MsVestibule · 12/04/2012 14:36

Yes, she probably is well enough to go the childminder, but just doesn't feel like it. Whatever the scenario, you're not a bad or mean mummy!

And where does your DD's father fit into all this? If he's on the scene at all, could he have done his share?

BusinessTrills · 12/04/2012 14:45

YABU to say that sending her to the childminder is mean.

YABU to say that letting her watch TV is bad.

AuntieBulgaria · 12/04/2012 14:51

DD's dad worked from home for the first day and a half of this week to look after her while I was at work and she watched a lot of telly then too.

Granddad helped out yesterday afternoon and they did lots of non-telly watching stuff.

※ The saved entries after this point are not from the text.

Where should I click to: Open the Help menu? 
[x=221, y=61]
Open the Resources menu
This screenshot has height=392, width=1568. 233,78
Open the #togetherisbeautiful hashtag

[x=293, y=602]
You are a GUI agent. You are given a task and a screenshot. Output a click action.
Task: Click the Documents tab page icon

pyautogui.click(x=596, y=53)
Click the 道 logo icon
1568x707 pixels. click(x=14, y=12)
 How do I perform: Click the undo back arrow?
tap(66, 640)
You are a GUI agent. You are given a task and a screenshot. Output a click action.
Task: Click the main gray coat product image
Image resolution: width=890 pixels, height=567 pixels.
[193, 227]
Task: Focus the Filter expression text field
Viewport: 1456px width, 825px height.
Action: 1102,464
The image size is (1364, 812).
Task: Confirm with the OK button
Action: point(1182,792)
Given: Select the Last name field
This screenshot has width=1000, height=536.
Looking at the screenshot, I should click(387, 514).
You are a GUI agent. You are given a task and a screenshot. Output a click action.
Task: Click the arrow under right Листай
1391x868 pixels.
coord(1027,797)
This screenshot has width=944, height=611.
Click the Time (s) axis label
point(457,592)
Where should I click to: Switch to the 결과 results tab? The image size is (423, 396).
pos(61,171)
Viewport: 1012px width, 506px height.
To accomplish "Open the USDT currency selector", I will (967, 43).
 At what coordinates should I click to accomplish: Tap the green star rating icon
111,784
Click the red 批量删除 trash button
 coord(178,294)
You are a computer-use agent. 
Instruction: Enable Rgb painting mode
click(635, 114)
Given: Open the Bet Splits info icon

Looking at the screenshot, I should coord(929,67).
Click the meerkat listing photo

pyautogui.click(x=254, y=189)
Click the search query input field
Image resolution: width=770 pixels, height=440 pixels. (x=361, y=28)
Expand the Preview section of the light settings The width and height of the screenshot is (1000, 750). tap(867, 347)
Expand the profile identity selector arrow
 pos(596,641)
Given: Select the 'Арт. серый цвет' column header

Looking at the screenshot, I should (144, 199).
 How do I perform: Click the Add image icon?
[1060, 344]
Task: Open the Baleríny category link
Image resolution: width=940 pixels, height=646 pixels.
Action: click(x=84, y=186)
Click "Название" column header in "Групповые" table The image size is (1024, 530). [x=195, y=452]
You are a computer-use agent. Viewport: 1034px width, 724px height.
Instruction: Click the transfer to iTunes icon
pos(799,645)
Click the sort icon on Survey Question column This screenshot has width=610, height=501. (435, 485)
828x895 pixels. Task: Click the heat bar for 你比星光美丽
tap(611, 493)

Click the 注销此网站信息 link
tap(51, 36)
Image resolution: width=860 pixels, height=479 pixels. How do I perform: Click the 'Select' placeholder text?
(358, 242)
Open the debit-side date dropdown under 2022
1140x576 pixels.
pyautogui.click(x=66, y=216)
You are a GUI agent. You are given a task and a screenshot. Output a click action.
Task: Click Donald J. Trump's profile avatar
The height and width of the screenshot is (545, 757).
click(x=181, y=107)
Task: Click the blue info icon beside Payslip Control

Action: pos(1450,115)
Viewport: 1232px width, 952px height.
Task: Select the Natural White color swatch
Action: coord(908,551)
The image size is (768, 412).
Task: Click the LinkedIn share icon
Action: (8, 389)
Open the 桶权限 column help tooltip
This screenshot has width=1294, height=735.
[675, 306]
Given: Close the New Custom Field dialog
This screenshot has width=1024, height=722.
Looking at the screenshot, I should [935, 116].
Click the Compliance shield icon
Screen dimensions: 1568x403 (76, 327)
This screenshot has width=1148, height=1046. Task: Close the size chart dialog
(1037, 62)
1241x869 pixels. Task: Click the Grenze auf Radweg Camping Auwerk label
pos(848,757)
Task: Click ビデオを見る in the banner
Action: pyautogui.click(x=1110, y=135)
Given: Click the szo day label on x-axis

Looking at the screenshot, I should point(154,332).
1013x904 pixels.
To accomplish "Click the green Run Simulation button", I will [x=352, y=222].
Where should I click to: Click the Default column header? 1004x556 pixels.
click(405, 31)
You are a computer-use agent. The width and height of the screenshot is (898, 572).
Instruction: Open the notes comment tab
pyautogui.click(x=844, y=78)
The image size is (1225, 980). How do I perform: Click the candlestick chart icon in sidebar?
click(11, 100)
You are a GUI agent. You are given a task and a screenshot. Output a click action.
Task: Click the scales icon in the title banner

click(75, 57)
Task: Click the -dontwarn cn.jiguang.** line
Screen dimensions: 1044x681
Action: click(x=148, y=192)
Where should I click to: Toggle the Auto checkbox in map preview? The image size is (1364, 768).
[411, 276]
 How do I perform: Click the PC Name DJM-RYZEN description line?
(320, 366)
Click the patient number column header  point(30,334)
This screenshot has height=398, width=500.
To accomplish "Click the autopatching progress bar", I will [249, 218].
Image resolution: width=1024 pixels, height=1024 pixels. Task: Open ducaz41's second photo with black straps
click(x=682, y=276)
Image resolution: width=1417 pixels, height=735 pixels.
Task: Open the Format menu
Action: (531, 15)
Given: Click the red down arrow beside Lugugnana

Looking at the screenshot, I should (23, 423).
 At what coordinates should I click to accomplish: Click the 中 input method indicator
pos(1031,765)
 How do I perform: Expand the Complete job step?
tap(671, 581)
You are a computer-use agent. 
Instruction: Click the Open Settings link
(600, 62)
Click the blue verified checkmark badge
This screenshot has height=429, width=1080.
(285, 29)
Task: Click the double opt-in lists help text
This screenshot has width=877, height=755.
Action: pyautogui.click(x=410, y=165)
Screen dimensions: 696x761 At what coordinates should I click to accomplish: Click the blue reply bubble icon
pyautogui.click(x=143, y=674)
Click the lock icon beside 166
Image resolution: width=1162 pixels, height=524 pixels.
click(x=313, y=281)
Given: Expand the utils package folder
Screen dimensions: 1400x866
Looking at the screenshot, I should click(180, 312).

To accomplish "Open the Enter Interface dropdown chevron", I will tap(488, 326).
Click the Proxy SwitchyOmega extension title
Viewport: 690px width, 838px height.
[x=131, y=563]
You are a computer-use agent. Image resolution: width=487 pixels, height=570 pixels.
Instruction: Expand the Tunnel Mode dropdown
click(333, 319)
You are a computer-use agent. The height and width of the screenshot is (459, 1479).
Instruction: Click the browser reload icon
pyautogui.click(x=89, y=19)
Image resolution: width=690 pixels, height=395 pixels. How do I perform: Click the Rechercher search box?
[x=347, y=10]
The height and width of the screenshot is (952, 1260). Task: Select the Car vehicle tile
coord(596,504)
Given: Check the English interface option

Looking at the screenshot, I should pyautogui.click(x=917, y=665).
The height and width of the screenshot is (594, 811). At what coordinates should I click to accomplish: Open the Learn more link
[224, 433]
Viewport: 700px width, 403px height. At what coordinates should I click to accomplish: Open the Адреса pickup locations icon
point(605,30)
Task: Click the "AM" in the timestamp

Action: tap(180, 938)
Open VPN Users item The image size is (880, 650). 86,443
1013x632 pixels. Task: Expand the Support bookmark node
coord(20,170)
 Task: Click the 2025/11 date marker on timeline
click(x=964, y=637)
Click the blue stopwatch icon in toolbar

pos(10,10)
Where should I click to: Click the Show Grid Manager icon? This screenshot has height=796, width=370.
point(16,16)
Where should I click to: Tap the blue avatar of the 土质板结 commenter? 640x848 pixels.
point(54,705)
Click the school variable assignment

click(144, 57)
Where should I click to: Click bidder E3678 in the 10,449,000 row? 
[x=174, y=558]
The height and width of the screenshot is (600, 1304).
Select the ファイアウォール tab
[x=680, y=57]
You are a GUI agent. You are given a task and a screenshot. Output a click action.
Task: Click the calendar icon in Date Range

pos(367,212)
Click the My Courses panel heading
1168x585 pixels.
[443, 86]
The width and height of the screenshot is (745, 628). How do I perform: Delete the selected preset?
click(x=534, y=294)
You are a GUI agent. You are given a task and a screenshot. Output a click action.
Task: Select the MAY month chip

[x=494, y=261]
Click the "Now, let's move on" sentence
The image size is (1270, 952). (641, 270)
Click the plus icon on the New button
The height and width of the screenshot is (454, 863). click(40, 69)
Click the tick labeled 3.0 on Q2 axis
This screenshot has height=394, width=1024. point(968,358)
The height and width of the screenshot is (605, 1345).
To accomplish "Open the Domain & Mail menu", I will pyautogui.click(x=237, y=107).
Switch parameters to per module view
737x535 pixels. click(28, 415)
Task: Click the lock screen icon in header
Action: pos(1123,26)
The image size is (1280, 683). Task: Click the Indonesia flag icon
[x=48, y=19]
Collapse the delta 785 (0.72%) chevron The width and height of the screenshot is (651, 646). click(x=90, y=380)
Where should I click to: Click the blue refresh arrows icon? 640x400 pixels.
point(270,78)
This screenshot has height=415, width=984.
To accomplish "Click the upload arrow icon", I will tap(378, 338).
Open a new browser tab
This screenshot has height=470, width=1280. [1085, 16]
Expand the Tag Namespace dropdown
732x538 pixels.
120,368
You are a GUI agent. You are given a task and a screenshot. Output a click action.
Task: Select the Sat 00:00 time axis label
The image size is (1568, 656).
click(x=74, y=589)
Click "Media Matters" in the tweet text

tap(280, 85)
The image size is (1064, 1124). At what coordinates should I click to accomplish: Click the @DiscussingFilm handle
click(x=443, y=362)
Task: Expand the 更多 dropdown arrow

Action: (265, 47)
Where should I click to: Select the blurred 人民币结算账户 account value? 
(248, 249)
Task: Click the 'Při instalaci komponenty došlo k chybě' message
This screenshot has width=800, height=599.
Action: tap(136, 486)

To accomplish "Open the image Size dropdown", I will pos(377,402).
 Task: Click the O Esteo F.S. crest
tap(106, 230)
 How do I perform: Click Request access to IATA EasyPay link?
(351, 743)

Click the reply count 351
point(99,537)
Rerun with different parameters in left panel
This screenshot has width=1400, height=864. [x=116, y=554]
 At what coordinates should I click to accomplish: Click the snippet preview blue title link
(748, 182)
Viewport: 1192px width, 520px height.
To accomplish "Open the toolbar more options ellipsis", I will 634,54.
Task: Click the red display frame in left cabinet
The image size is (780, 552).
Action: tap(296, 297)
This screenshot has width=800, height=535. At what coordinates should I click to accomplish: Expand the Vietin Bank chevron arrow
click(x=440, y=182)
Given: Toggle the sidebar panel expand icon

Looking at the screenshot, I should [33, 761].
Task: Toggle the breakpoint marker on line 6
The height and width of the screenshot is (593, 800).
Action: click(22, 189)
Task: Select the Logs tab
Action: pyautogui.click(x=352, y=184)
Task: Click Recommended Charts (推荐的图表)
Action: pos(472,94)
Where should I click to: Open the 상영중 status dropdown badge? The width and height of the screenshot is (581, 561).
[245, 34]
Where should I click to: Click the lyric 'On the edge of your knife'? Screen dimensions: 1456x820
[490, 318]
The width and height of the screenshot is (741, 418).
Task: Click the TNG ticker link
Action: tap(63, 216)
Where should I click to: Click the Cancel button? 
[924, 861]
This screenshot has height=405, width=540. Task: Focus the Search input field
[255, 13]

You've given me a bit of perspective now though - a few days of telly isn't ideal but its not the end of the world in child rearing terms.

OP posts:
ElizabethDarcy · 12/04/2012 15:16

Speaking as a CM... sometimes a little one might show angst at saying bye to mum/dad, two mins later they are right as rain, all smiles! The kids have loads of fun at a childminder's setting. So it definitely isn't 'mean' sending her... plus you HAVE paid for the service (I gather if you do not send her the fee for that day is non refundable?)

So...
YABU for saying taking her to her CM is mean...
YANBU for needing to get work done and resorting to the TV... were it every.single.day that's quite a different story im(not so)ho.

Stop beating yourself around the bush and get your work done! ;)

curiositykitten · 12/04/2012 15:20

"I don't want to parcel her off to the child minder just because I've got work to do - that makes me a mean mummy,"

Isn't that what childminders are for?

AuntieBulgaria · 12/04/2012 17:08

Normally she does have a great time at the childminder's and I do think had she gone to day she would have been fine.

I'm not suggesting that the meanesss was the child minder per se, just that what I was in effect doing was prioritising my job over her and that made me feel mean.

Yes, we will still pay the childminder for this week even though DD hasn't been there.